**THE PROBLEM:** Gather, from the data below, each line in which the word "agent" occurs.

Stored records
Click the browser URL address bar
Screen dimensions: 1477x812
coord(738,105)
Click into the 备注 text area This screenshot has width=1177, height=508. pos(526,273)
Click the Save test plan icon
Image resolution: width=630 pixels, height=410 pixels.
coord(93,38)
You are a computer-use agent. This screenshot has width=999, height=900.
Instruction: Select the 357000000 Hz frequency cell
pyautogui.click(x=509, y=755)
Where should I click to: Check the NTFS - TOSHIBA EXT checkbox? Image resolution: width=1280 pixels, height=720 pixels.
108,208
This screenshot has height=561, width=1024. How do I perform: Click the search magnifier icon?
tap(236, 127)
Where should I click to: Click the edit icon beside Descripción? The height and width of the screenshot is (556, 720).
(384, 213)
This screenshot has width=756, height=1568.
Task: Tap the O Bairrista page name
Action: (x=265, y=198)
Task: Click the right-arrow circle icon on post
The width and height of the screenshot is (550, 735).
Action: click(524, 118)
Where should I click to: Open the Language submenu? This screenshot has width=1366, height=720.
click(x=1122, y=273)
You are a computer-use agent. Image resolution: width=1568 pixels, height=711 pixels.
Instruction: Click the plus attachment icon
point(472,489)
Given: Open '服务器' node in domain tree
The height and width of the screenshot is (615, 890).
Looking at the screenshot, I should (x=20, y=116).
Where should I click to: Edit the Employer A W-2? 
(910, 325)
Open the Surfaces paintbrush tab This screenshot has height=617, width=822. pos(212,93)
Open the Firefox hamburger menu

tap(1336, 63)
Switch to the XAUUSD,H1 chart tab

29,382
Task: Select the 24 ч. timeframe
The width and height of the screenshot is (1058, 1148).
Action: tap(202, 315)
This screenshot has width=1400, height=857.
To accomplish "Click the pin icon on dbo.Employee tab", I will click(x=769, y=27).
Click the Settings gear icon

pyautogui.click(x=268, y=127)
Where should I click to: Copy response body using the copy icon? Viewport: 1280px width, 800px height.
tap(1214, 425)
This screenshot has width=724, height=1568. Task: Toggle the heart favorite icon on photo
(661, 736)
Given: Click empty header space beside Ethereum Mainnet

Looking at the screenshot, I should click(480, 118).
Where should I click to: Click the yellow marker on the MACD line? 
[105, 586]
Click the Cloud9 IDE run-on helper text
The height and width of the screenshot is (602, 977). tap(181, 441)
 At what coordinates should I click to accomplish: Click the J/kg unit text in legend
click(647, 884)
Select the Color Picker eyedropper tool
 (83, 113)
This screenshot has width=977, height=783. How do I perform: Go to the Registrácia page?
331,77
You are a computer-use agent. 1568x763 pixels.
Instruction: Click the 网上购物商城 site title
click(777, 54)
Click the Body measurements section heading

**RESULT FOR THIS TASK:**
You are a computer-use agent. This screenshot has width=999, height=900.
You are a computer-use agent. Image resolution: width=1568 pixels, height=711 pixels.
You are a computer-use agent. 1568x763 pixels.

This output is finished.